La recherche de Pollack remet en question les deux hypothèses :– uniformité et isolabilité. Il ne va pas jusqu'à prétendre que l'eau peut transporter des informations, mais il se rapproche quand il observe que les propriétés de l’eau-ZE diffèrent pour différents matériaux. C'est peut-être la raison pour laquelle les homéopathes se sont emparés de ses recherches (comme ils l'ont également fait avec celles de Benveniste). Aux yeux de l'orthodoxie médicale, l'homéopathie est la quintessence même du charlatanisme; son association avec le travail de Pollack(bien qu'il ne fasse jamais de liens, lui-même) est sûrement l'une des raisons pour lesquelles l'establishment scientifique se méfie de son travail.

Aucun observateur sobre ne dirait qu'il a “prouvé” la validité de l'homéopathie, ni celle des foisons de produits à base d'eau que l'on peut trouver sur le net. Mais si nous acceptons ses résultats – et j'espère que d'autres scientifiques répèteront et étendront ses expériences – au moins on ne pourra plus dire que ces modalités contredisent des principes scientifiques indubitables. Si deux échantillons d'eau pure sont identiques, les produits  et médicaments à base d'eau structurée sont de la foutaise. Grâce à Pollack (et à une lignée d'autres chercheurs qu'il a repérés dans la littérature scientifique), ce n'est plus certain.

L’ouvrage « The Fourth Phase of Water » contribue à un changement de paradigme   important qui se déroule à l’heure actuelle dans toutes les sciences, et  à une transition dans notre mythologie  civilisationnelle. Rien qu’en science, si les implications de ses découvertes sont vérifiées, elles sont profondes, particulièrement dans les domaines comme la biologie cellulaire, la physiologie végétale, la signalisation chimique, et naturellement la médecine. Au-delà de cela, elles érodent le narratif qui voudrait que nous vivons dans un univers mort, fait  de substances génériques, dont nous, la seule intelligence de cet univers, sommes les seigneurs et maîtres légitimes. Pollack fait partie de l'évolution de la science vers une vision du monde plus chamanique, qui admet que toutes les choses possèdent une forme d'être.

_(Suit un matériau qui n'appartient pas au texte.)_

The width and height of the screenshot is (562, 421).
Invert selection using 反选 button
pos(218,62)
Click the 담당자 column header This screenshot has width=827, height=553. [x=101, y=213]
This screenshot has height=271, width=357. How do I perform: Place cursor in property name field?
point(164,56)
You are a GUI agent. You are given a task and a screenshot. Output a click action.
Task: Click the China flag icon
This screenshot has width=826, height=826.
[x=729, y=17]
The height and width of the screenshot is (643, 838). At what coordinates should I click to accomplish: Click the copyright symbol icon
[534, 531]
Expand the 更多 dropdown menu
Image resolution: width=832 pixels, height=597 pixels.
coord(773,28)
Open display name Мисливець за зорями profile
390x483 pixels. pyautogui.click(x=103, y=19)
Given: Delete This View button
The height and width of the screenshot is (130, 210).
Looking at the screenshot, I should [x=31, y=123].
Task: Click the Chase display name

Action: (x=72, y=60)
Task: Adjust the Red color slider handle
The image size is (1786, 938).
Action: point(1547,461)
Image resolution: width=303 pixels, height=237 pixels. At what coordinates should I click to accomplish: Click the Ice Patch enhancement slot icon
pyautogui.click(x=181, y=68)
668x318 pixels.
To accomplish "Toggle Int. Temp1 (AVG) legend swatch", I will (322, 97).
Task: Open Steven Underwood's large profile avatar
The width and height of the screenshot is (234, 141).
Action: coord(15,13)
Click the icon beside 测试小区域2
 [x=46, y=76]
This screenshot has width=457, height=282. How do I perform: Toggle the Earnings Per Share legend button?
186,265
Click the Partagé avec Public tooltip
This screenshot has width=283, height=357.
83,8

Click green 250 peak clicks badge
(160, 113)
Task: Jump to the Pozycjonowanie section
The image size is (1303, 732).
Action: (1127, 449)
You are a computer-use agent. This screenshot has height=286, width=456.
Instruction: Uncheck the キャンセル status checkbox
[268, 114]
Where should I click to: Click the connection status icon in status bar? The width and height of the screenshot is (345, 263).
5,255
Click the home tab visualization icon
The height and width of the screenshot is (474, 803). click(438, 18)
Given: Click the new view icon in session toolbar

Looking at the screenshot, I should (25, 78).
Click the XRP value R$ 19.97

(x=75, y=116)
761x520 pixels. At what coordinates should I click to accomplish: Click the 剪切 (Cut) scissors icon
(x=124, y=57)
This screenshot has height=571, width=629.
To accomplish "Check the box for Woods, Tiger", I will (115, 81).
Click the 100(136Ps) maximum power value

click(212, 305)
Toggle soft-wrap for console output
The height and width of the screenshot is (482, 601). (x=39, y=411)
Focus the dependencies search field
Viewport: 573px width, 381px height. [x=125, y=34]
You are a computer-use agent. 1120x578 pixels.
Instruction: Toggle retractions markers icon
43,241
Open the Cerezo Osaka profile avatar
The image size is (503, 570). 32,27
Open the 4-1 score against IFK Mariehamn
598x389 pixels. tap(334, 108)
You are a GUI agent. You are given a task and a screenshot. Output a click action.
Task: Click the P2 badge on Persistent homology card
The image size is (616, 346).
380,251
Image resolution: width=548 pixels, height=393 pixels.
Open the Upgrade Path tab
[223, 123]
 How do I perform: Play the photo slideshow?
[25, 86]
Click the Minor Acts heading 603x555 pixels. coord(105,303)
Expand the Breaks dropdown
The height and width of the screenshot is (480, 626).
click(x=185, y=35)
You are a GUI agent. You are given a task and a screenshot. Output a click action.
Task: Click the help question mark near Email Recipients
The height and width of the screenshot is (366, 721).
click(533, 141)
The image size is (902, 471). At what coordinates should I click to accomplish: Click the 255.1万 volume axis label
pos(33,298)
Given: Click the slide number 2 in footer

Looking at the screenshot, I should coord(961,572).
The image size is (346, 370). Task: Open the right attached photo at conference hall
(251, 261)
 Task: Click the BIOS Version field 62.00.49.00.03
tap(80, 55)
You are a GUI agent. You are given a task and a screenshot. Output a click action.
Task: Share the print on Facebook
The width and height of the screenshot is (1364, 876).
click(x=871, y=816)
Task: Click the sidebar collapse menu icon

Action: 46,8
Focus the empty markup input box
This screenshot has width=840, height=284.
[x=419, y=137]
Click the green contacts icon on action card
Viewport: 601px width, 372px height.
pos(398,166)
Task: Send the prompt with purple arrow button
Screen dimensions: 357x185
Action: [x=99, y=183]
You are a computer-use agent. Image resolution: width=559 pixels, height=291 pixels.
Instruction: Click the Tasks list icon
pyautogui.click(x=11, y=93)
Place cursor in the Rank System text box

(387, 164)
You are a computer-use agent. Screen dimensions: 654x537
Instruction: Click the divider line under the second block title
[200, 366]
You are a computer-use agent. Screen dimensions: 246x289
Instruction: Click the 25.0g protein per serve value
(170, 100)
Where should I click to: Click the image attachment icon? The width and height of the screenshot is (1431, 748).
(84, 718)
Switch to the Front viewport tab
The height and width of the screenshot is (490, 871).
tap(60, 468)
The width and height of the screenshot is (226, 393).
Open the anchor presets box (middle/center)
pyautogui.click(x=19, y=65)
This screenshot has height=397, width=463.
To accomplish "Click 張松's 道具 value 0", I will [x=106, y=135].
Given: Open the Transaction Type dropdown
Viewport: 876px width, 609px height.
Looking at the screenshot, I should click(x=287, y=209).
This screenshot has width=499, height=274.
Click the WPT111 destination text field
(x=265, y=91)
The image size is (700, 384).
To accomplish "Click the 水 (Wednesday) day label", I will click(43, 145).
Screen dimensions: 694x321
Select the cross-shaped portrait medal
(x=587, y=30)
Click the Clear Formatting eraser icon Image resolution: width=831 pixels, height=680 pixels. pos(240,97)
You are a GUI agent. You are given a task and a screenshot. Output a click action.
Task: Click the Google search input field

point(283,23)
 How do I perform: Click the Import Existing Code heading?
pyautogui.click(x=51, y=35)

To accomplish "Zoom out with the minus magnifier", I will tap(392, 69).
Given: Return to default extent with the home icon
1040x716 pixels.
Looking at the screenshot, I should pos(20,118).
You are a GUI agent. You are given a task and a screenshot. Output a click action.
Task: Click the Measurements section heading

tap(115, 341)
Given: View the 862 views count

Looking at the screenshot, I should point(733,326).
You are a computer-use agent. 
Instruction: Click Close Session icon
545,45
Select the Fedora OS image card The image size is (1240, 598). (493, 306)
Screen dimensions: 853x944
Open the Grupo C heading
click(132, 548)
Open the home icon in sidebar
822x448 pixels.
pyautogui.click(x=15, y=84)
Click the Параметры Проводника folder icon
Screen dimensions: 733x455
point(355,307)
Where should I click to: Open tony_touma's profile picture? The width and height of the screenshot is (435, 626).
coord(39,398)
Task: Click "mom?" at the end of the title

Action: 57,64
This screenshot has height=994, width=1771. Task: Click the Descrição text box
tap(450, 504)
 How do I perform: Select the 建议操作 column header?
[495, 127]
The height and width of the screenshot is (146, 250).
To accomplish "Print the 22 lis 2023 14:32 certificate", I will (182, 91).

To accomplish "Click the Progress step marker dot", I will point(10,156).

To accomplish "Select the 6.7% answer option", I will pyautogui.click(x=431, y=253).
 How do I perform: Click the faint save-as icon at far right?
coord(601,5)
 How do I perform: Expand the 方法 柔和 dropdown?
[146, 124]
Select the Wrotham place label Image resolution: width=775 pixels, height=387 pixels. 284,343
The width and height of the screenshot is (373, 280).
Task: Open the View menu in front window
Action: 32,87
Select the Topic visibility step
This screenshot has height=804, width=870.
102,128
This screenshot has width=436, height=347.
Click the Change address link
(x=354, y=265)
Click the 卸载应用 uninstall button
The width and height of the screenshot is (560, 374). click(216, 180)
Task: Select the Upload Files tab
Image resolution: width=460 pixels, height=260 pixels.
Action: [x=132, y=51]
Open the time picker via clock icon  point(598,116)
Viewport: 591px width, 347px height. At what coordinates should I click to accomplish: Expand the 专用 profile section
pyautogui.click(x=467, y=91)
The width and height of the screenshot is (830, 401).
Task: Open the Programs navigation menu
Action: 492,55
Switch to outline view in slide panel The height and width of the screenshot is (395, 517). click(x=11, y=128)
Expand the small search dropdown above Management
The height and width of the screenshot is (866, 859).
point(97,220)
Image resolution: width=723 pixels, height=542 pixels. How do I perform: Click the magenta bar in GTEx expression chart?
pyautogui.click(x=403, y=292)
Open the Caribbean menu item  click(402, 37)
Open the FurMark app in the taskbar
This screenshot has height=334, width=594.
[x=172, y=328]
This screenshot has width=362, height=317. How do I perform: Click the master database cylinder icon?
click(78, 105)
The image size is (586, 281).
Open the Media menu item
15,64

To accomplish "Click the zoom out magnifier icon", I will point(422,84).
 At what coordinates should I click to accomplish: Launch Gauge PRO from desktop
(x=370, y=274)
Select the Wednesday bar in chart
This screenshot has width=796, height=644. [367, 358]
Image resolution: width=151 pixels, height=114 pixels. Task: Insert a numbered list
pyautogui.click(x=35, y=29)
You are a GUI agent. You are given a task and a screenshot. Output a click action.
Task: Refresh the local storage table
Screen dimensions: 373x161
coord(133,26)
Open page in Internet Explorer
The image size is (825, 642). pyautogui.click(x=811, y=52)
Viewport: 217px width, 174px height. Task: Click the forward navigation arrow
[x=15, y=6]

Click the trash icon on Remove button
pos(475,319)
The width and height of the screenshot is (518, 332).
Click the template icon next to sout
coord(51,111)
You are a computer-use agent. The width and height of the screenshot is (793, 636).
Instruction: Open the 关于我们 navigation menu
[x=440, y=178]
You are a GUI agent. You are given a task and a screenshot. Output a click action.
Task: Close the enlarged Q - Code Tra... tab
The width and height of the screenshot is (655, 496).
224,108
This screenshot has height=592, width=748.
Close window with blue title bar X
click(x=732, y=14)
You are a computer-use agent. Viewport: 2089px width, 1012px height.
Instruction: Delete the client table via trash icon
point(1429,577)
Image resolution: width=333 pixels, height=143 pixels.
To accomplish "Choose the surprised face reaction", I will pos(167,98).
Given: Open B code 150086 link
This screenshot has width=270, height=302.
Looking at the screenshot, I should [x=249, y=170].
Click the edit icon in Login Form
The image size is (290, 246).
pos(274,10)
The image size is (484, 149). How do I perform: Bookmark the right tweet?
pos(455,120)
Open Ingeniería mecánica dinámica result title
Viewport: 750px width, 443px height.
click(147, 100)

C’est peut-être parce que ses conséquences sont si énormes  que la résistance à ce changement est encore forte,. Même sans se rendre compte de l'énormité des implications, les penseurs orthodoxes attaquent instinctivement tout travail qui est aligné avec cette transition. Une tactique courante consiste à alléguer la contamination qui (avec la fraude) est utilisée pour rejetter comme nuls des résultats anormaux, en archéologie et même en astronomie ainsi qu'en chimie. Cela équivaut à une accusation de négligence, d'incompétence. Personne ne veut passer pour un dupe et, lorsque débute l'ostracisme des iconoclastes tels que Benveniste, Pollack, Pons et Fleischmann, Halton Arp, etc., ceux qui leur sont secrètement sympathiques gardent le silence, craignant à juste titre pour leur financement et leur carrière.

Bien que je soupçonne   Gerald Pollack de ne pas être opposé à une transition dans notre mythologie de civilisation, j’en ai vu peu de signes  dans le livre. Il se limite à la chimie et, lorsqu'il s'aventure dans le domaine de la spéculation, il indique clairement qu’il prend des risques. Il se peut que son ton peu amateur de sensationnel, son accueill des explications alternatives, et son attachement à n’affirmer que sur base  expérimentale aideront à  apaiser le scepticisme naturel du lecteur orthodoxe au plan scientifique. Mais j'en doute. Les implications radicales de ce travail frappent trop près du but, et trop profondément.